• _Work task_:
Transcribe exactly, please, the line bearing "Task: Click the cyan" and all later lines through the end of the records, with the pictures left out.

• _Data items_:
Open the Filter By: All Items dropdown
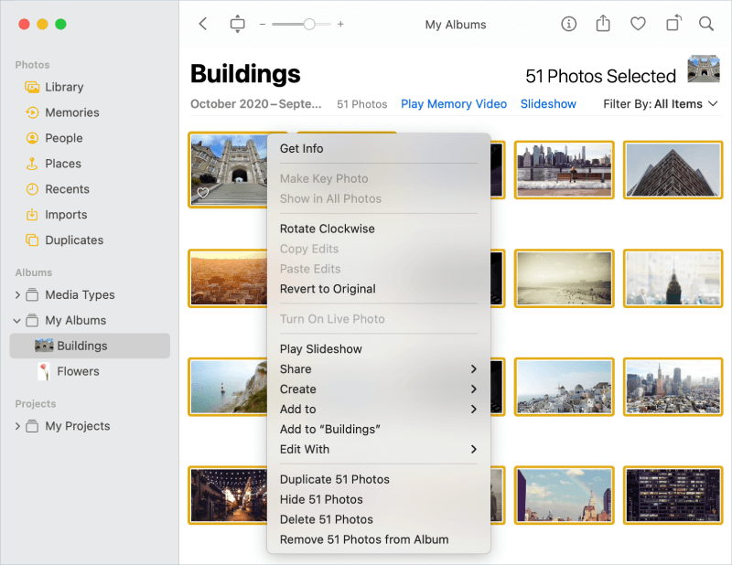Image resolution: width=732 pixels, height=565 pixels. click(660, 103)
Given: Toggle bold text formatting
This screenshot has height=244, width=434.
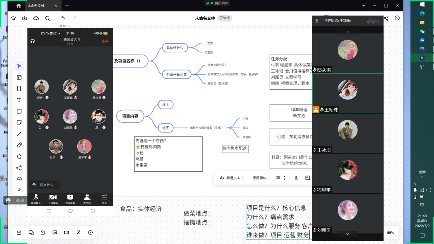Looking at the screenshot, I should [x=296, y=178].
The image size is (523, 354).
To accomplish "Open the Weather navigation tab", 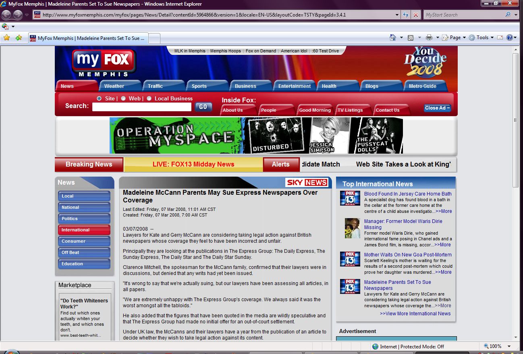I will coord(114,86).
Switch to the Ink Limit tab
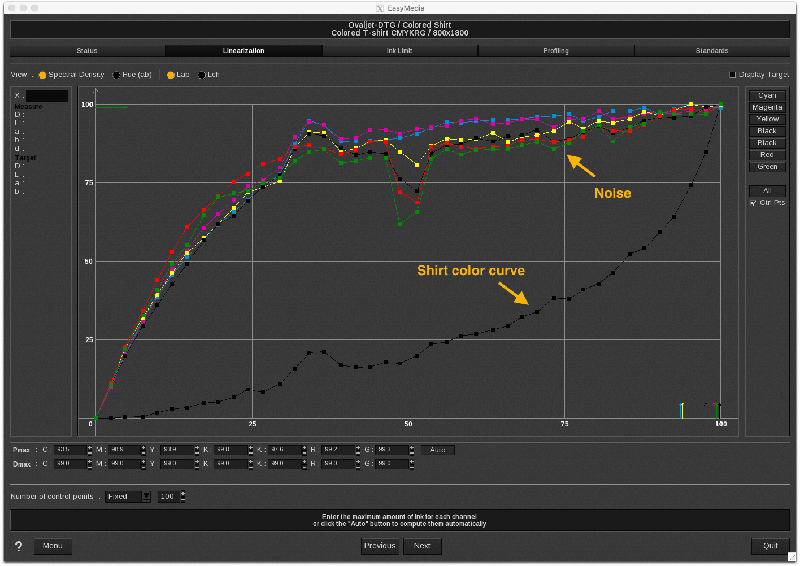The width and height of the screenshot is (800, 566). click(x=399, y=51)
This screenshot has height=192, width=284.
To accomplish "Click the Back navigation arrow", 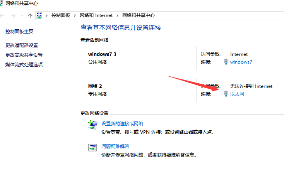I will click(2, 15).
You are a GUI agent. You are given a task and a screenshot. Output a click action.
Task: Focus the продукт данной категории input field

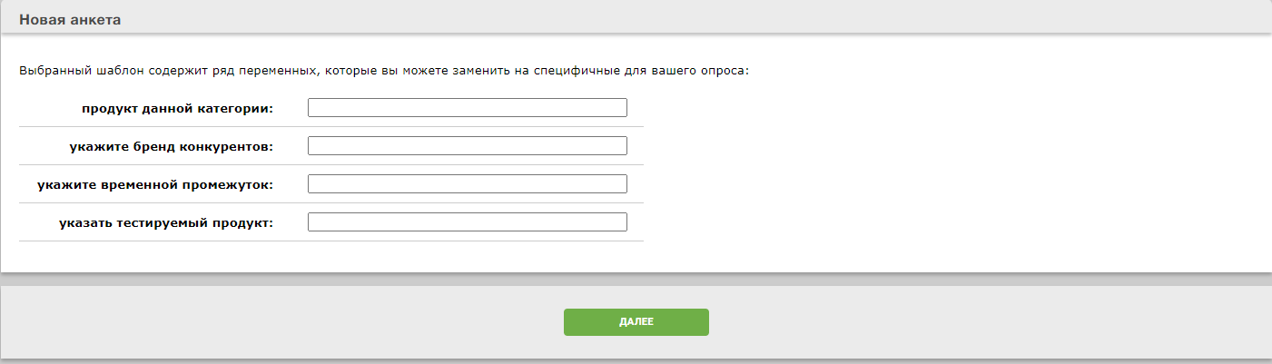coord(467,108)
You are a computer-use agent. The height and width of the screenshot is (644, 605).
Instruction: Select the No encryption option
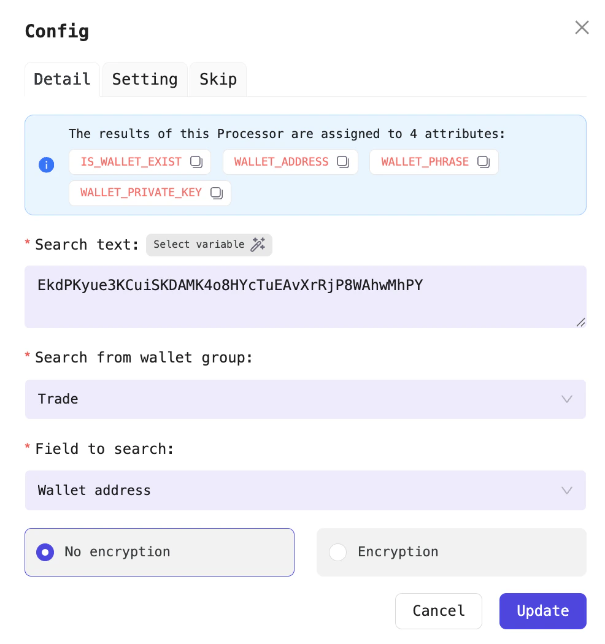click(45, 552)
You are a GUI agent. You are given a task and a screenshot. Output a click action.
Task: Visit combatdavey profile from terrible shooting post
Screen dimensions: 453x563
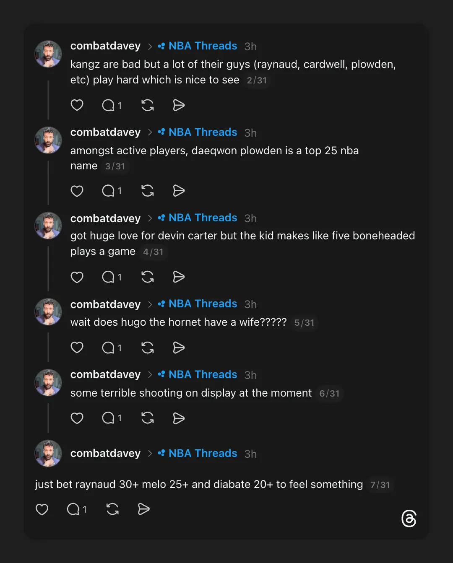(x=105, y=375)
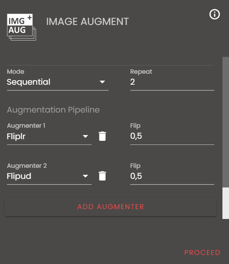
Task: Delete Augmenter 1 with trash icon
Action: [102, 136]
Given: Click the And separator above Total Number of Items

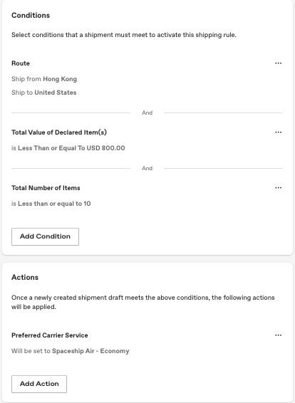Looking at the screenshot, I should [147, 168].
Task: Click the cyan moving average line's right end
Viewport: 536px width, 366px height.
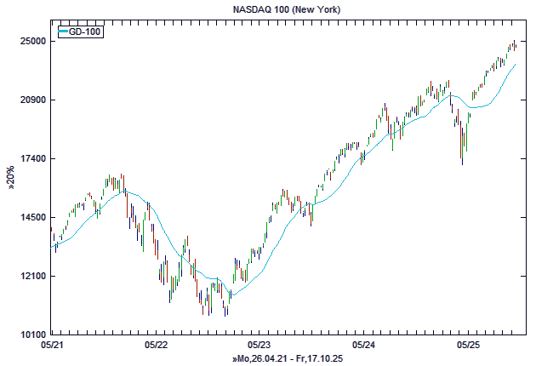Action: pos(516,64)
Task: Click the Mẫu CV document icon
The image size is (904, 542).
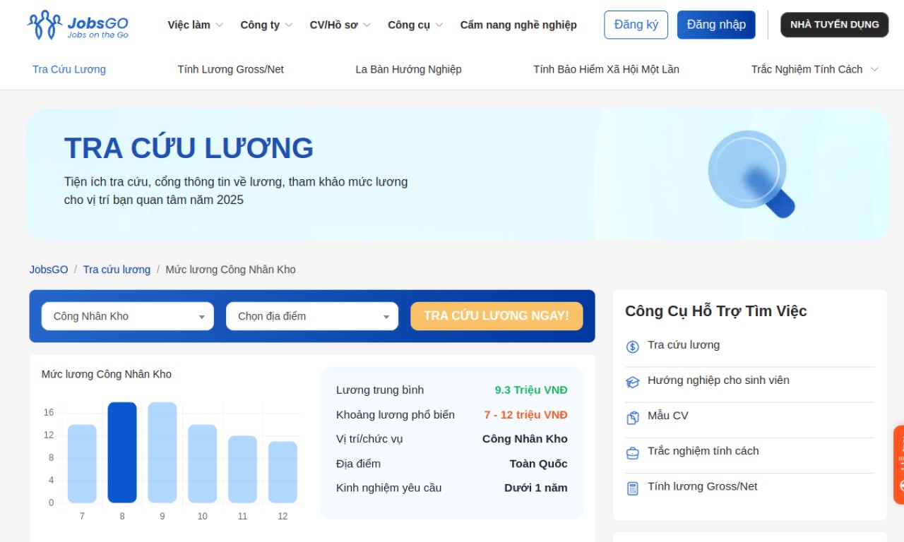Action: 632,417
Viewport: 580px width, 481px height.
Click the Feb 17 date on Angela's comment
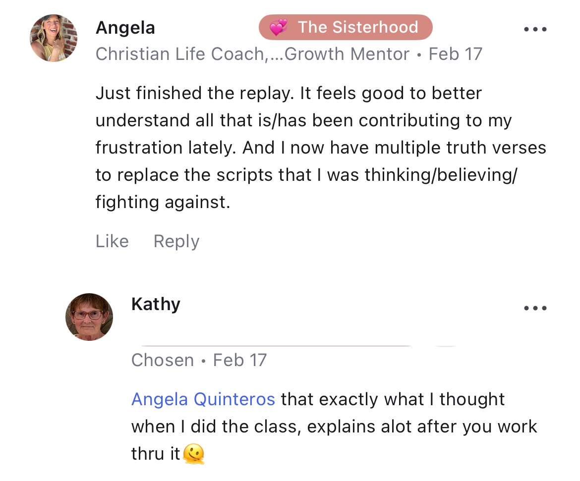(455, 54)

• _Result of this exercise_:
Task: Click the cyan moving average line's right end
Viewport: 536px width, 366px height.
Action: pos(516,64)
Task: Click the Mẫu CV document icon
The image size is (904, 542).
Action: 632,417
Viewport: 580px width, 481px height.
Click the Feb 17 date on Angela's comment
(455, 54)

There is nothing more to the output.